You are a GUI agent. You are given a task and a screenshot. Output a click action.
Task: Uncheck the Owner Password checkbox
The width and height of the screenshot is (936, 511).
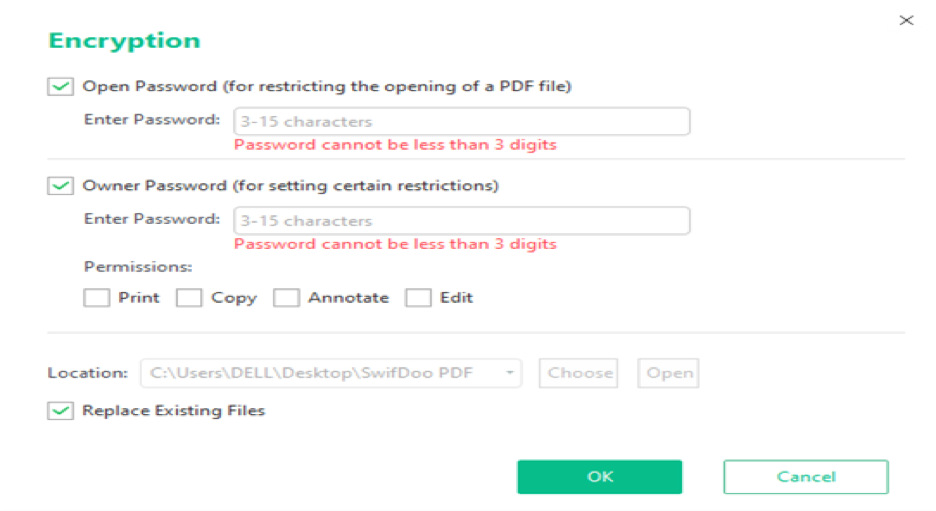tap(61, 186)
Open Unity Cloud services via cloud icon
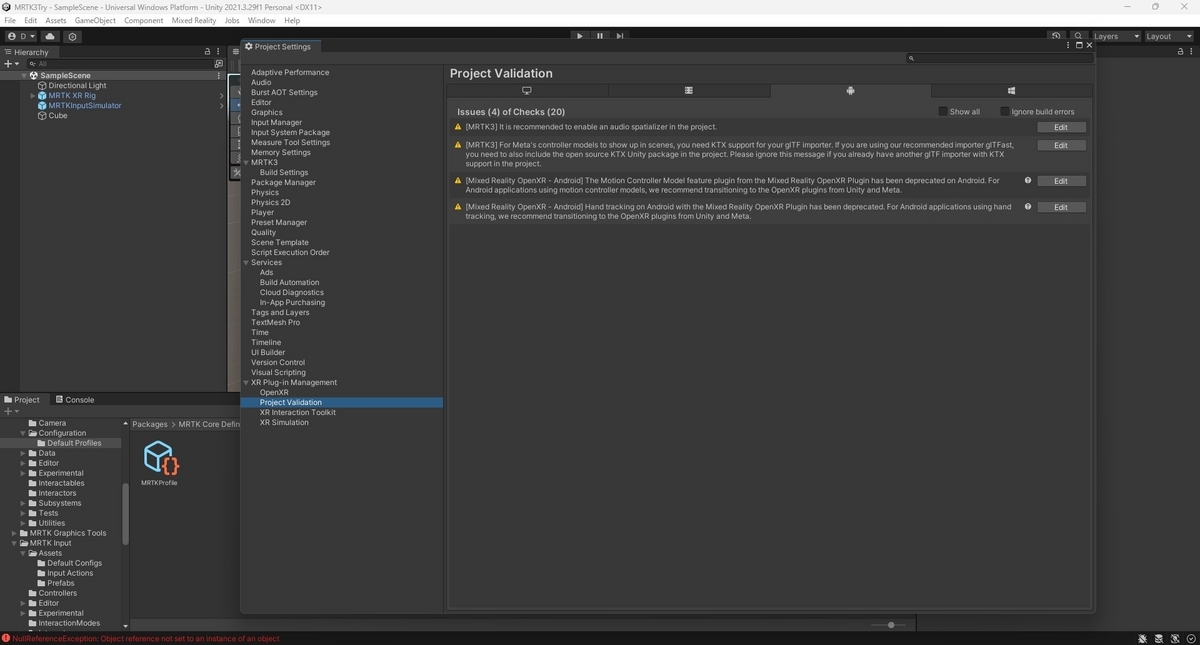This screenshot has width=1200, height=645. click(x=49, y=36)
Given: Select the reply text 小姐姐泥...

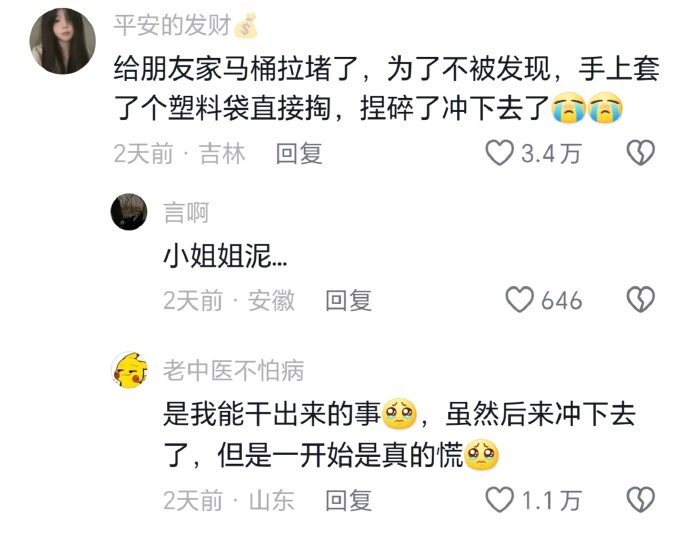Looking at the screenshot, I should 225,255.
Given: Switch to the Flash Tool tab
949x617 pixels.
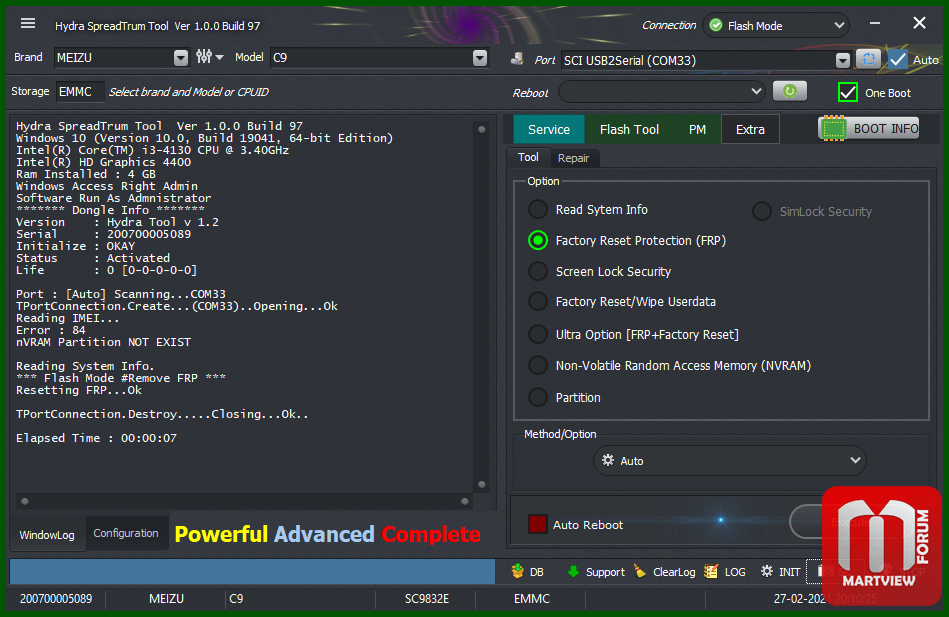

-*-*-

WHAT IS NEEDED: Starting with the top line, write out all the data above exactly; keep the pictures out.

YOUR RESPONSE:
You are a GUI agent. You are given a task and a screenshot. Output a click action.
Task: Uncheck the Owner Password checkbox
The width and height of the screenshot is (936, 511).
tap(61, 186)
Open Unity Cloud services via cloud icon
This screenshot has width=1200, height=645. click(x=49, y=36)
Given: Select the reply text 小姐姐泥...

Looking at the screenshot, I should 225,255.
Given: Switch to the Flash Tool tab
949x617 pixels.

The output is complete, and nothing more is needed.